Quoted passage:
-*-*-
69

Gulf of Maine Research Institute

Learning Ecosystems Northeast Website

PostgreSQL Full-Text Search Engine for NASA-Funded Climate Education Platform

Website →
Learning Ecosystems Northeast Website
Date: Jul 2025 - Sep 2025
Project Types:#Upswell#Web
Tech Stacks:#Javascript#Vue.js#TailwindCSS#Python#Django#Wagtail#AWS ECS

📌The Challenge

NASA awarded GMRI a grant to build Learning Ecosystems Northeast (LENE), a new climate education platform serving 50+ Community Learning Ecosystems across 12 states. Requirements:

  • Unified search across 3 content types (Articles, Events, CLE Pages) with sub-100ms response times
  • Faceted filtering by CLE location (50 U.S. states), Article Type, and Climate Topics
  • Headless architecture to serve a Next.js frontend hosted on Cloudflare Pages
  • Related content recommendations (e.g., show 3 related articles on each CLE page)
-*-*-
Records provided:
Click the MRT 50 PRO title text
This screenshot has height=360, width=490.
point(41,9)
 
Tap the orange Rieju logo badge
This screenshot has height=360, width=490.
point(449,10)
-*-*-
What to do:
1. List every technology named under the tech stacks of the climate education platform page.
2. Translate this sentence from the climate education platform page into Spanish: "NASA awarded GMRI a grant to build Learning Ecosystems Northeast (LENE), a new climate education platform serving 50+ Community Learning Ecosystems across 12 states."
3. Set down the passage of the climate education platform page starting at "NASA awarded GMRI" and ending at "each CLE page)".
The records come from a different source than the text.

Responses:
1. Javascript, Vue.js, TailwindCSS, Python, Django, Wagtail, AWS ECS

2. La NASA otorgó a GMRI una subvención para construir Learning Ecosystems Northeast (LENE), una nueva plataforma de educación climática que atiende a más de 50 Community Learning Ecosystems en 12 estados.

3.
NASA awarded GMRI a grant to build Learning Ecosystems Northeast (LENE), a new climate education platform serving 50+ Community Learning Ecosystems across 12 states. Requirements:

  • Unified search across 3 content types (Articles, Events, CLE Pages) with sub-100ms response times
  • Faceted filtering by CLE location (50 U.S. states), Article Type, and Climate Topics
  • Headless architecture to serve a Next.js frontend hosted on Cloudflare Pages
  • Related content recommendations (e.g., show 3 related articles on each CLE page)